他转身走向擂台边的大榆树,在万众瞩目中,伸手折了一截榆枝。手腕一抖,碧叶尽落。
然后拿着枯枝回过身来。
何来明白了他的意思,脸色骤变。
但又很快平静下来,漠然道,
“你现在不拿剑,以后就再没拿剑的机会。”
哗然再起。
“他想做什么?以枯枝为剑越境一战?!”
“剑圣弟子……难道都是这般狂傲?!”
殷璧越还是没有说话。
他余光看见了台上坐着的强者们,更感受到两道难以阻绝的神识落在他身上。如果不是他神魂强大所以感知敏锐,甚至根本感觉不到。大乘境的神识。
他的真元依然无法注入剑里。
或许小乘境看不出他用剑方法的端倪。但他不能在大乘境强者面前冒险。
别无选择,他只有折枝而战。
纵然这会让几日来关于这场战斗的种种构想尽数作废。
他这种选择,落在众人眼里是狂傲,落在何来眼里是侮辱。
何来面色微寒。
正在这时,青麓剑派的执事弟子赶来这边,高声道,“沧涯山殷璧越对抱朴宗何来——”
双方早就见过礼,于是这场比斗直接开始。
话音刚落,何来腰间的长剑怆然出鞘。
同一时刻,一道剑光出现在十余丈外!
一分为八,飞速破开空气,刺耳凄厉的剑啸响彻旷野。八卦符文流转的青色光晕将整个擂台尽数笼罩。
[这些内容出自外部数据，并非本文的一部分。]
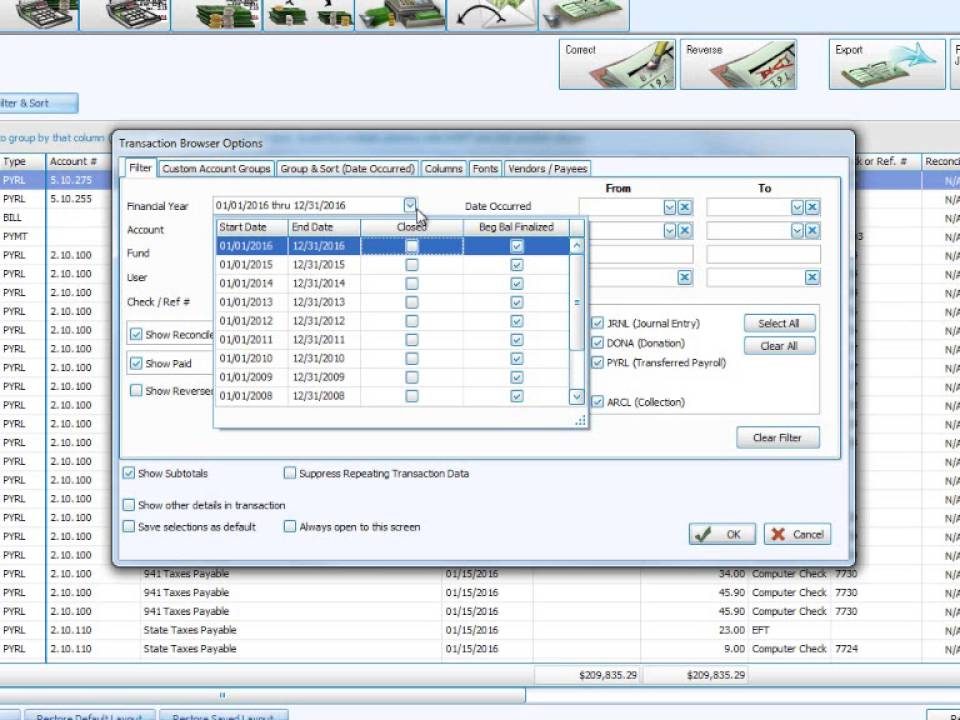Click OK to apply browser options

722,534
殷璧越周身八个方位的退路尽数被封死,无论他向哪个方位劈斩,其他七剑都会瞬间即至。
剑蕴八卦,内有乾坤。
出剑的何来面色沉静如水。自从进入叶城便是郁气满腔,多少含恨与忍耐,终于等到这一刻。
他一出手就是最强的一招。出剑的角度和真元的控制,都精准到纤毫不差。似乎是意图像钟山那样,一剑结束比斗。
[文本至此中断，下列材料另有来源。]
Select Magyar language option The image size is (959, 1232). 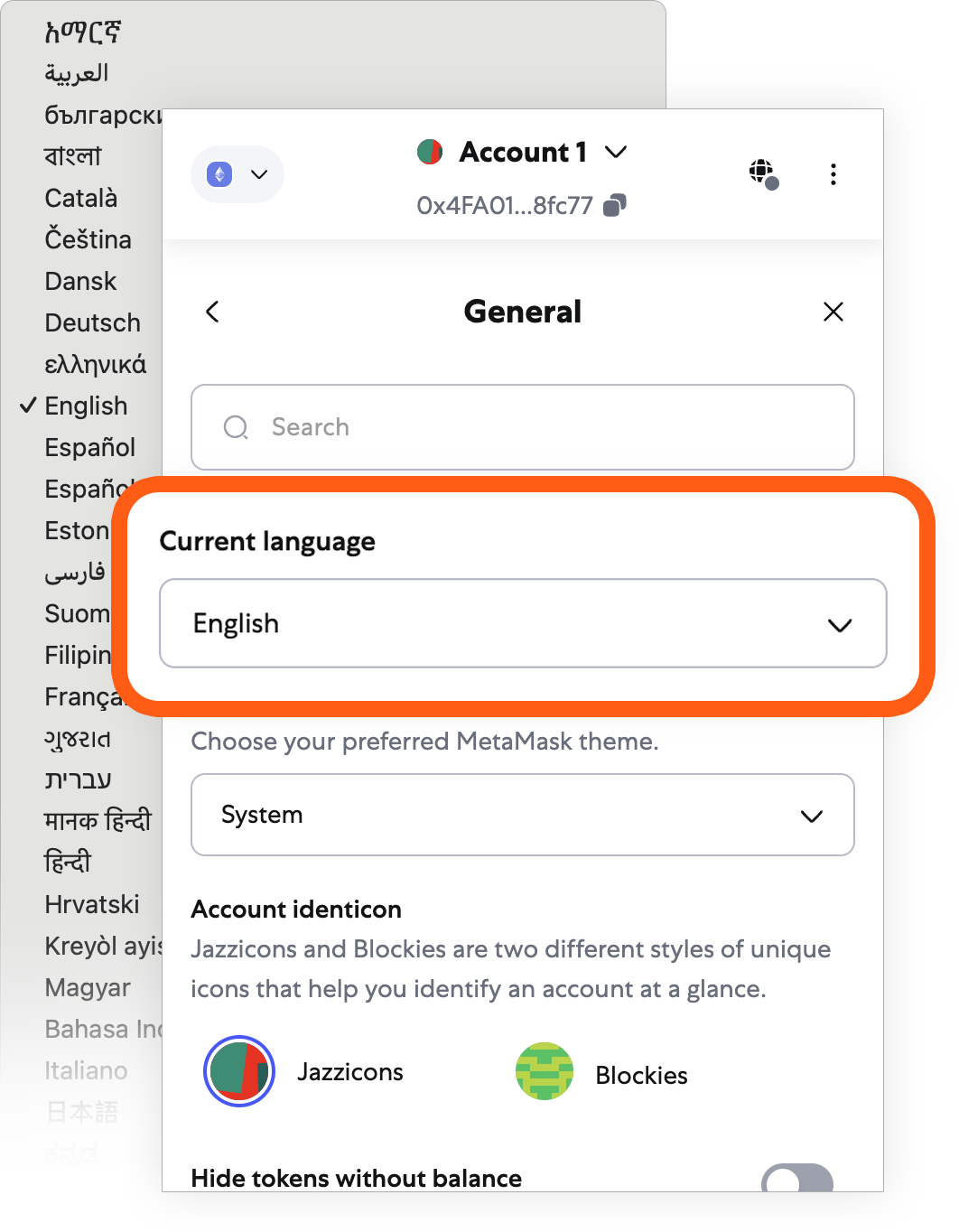[x=88, y=988]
台下众人显然没想到战斗节奏如此之快,猛然看到这样震撼的一剑,竟是忘了言语。
剑圣弟子,将如何应对这蓄势已久的一剑?
殷璧越没有出剑。
他手持枯枝,身影微虚,直接消失在了原地。
下一刻,他出现在擂台西方。接着分明是向北踏了两步,身影竟然直直后退!
这样迅疾的剑光中,他面色不变,似闲庭信步。
众人才从上一剑回神,惊叹这才是真正的抱朴八卦。
前几日看到的八卦剑,只得其形,与这一剑相比,好似赝品。
他们忽视了殷璧越略显诡异的身法,纷纷感叹在这一剑的光辉下,剑圣弟子也不敢撄其锋芒。
但有人不会忽视。
看台上那位半步大乘的叶城供奉,眯起眼睛,又骤然笑起来,眼尾细密的皱纹都舒展开。
他带着怀念的神色感叹,“踏山河,真是好久不见……”
踏山河是掌院先生行走中陆时的身法。
世人皆知先生空间妙法无双。很多人都忘了,他掌握空间奥秘之前,用的就是‘踏山河’。
这种身法不是什么不传之秘,却因为需要强大的计算能力,每一步要算到一千步之外,还伴随着剧烈的神识消耗。所以直到学府藏书楼里的步法详解落满了灰,也再没人学它。
却被殷璧越在今天用了出来。
青麓剑派前方,众人自发留出的距离中,水墨长袍的宋棠赞道,“名不虚传。”
如果是自己面对这一剑,当然也能用剑招和境界压制对方,但无法像这样完美的避开。
他身边的钟山面色不变,微微挑眉。
众人只见何来一剑气贯长虹,而殷璧越被逼的疾退。自然以为这句‘名不虚传’是赞抱朴宗的八卦剑。
剑势已尽,殷璧越走了八步。
众人这才注意到,擂台上出现了八道浅浅的刻痕,石屑簌簌而下。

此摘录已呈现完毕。